Притом не только искусство в своем целостном виде, не только в основных идеях, темах, характерах, но даже его частности, тонкости, его, как мы приметили мельком, поэтика. И она здесь, так сказать, автобиографически кровоточит…
В этой книге немало будет рассказано о «жизни» Сухово-Кобылина; немало, неурезанно, отнюдь не в обход житейского, бытового, даже интимного. Целомудрие вообще не в том, чтобы до гробовой доски бдительно сохранять девственность, а в биографии писателя — любого — нет ничего, что должно быть утаено ради парадного благолепия. Неполная правда все-таки остается правдой, хотя и несовершенной, но остается только в том случае, ежели всю полноту нам, увы, не дано узнать или понять. И она же — прямая неправда, непростительная и лукавая ложь, если недостающая часть правды укрыта по тем или иным соображениям, пусть даже по таким, которые самим себе кажутся благородными.

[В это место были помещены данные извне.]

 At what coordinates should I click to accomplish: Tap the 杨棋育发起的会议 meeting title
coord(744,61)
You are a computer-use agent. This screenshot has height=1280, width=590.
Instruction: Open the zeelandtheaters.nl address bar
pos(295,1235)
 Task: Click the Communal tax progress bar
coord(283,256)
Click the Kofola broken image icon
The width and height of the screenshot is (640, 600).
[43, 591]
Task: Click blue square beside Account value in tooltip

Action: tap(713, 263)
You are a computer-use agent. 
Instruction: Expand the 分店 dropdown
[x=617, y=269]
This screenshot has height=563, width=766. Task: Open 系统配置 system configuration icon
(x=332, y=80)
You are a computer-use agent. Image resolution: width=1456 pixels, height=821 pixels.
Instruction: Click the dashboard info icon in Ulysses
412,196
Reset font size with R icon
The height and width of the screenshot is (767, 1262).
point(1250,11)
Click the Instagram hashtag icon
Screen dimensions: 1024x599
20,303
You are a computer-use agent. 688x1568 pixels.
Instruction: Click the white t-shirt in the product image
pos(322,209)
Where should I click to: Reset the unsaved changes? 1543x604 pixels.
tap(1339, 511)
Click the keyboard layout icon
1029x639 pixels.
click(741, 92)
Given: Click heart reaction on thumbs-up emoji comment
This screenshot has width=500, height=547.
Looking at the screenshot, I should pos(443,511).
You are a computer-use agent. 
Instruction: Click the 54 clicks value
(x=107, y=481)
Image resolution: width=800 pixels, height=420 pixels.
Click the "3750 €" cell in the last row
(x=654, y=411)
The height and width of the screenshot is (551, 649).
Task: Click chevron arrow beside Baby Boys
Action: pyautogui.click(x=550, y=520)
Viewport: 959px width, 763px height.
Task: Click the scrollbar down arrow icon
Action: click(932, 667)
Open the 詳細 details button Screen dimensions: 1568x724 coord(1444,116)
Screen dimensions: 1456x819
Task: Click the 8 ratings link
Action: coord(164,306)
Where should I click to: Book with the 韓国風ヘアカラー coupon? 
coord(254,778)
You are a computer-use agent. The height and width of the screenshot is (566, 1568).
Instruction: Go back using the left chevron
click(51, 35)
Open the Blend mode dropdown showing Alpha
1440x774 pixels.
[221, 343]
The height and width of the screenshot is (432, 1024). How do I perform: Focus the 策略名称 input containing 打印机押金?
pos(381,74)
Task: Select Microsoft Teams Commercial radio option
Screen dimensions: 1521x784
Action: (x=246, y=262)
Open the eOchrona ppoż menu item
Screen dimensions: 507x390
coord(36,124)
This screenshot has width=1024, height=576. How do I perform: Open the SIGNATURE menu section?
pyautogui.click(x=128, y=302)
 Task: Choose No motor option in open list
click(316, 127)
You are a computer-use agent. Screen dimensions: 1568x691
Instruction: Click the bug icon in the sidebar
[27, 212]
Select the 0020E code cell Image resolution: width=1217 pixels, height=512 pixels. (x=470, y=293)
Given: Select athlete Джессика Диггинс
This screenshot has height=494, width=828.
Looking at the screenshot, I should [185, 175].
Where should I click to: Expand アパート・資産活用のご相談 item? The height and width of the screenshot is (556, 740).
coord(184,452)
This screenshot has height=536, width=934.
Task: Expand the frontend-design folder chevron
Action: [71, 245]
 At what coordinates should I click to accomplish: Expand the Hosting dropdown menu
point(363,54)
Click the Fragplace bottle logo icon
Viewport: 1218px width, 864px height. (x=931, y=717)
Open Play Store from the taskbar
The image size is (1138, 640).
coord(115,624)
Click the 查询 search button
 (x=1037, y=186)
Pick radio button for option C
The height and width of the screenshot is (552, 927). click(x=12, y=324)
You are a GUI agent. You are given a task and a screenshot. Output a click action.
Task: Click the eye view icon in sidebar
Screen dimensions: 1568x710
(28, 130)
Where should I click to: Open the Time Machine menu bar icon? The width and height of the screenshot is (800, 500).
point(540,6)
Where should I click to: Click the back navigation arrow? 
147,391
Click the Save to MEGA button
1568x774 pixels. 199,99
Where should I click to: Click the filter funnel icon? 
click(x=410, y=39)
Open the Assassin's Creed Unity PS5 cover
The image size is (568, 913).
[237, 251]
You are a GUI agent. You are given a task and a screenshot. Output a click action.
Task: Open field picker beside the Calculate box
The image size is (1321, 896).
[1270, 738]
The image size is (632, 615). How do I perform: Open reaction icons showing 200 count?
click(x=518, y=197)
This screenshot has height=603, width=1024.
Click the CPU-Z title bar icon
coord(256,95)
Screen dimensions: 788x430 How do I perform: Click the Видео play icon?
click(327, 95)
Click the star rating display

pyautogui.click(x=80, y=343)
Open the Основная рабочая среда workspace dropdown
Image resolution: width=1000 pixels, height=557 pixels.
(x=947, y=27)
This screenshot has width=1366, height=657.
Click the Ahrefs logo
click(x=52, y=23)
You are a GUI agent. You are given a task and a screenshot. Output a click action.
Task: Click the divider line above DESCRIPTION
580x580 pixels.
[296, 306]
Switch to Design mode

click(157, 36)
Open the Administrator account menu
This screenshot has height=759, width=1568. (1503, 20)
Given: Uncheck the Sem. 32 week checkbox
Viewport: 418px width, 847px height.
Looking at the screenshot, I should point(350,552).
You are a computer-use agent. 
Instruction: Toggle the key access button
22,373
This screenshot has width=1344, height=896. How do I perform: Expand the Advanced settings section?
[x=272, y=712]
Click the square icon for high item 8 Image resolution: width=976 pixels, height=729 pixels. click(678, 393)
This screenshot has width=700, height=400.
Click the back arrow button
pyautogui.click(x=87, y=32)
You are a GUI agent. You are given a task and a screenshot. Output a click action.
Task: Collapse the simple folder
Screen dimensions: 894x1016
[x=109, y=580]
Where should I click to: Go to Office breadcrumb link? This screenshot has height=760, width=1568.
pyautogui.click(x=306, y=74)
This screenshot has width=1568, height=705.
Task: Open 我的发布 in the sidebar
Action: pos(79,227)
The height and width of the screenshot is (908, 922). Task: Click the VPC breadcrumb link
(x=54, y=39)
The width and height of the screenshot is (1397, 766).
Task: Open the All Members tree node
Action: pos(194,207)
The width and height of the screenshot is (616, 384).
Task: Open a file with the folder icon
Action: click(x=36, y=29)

Но не говоря уж о том, что рассказ о «жизни» (надеюсь, понятно, зачем я так упорно держусь кавычек) не может быть самоцелен и обособлен, — иной подход противоестествен, хотя и распространен, — биография Александра Васильевича Сухово-Кобылина займет в книге именно то место, которое биография великого писателя и должна, с моей точки зрения, занимать в восприятии потомков, да и наиболее умных из современников. (Что до нас, до потомков, мы-то умны за чужой счет, задним умом, в чем нашей заслуги нету, — во всяком случае, имеем возможность быть умными. Жаль, что не всегда ее используем.)
В романе-притче Германа Гессе «Игра в бисер» есть печально-язвительные слова о «фельетонной эпохе», об «эпохе фельетонов», которая долго предшествовала тому счастливому времени, когда смогла наконец возникнуть гессевская культурная утопия, гармоническая страна Касталия. И в вышеупомянутую эпоху, говорит Гессе, понятное дело, метя в свою, да и в нашу, все еще продолжающуюся современность, были в ходу такие биографические эссе, выразительно заявляющие о характере отношений любопытствующих потомков со знаменитыми предками: «Фридрих Ницше и дамская мода шестидесятых — семидесятых годов». Или «Любимые блюда композитора Россини». «Читались занимательные, темпераментные и остроумные доклады, например о Гете, где он выходил в синем фраке из почтовых карет и соблазнял страсбургских или вецлавских девушек…»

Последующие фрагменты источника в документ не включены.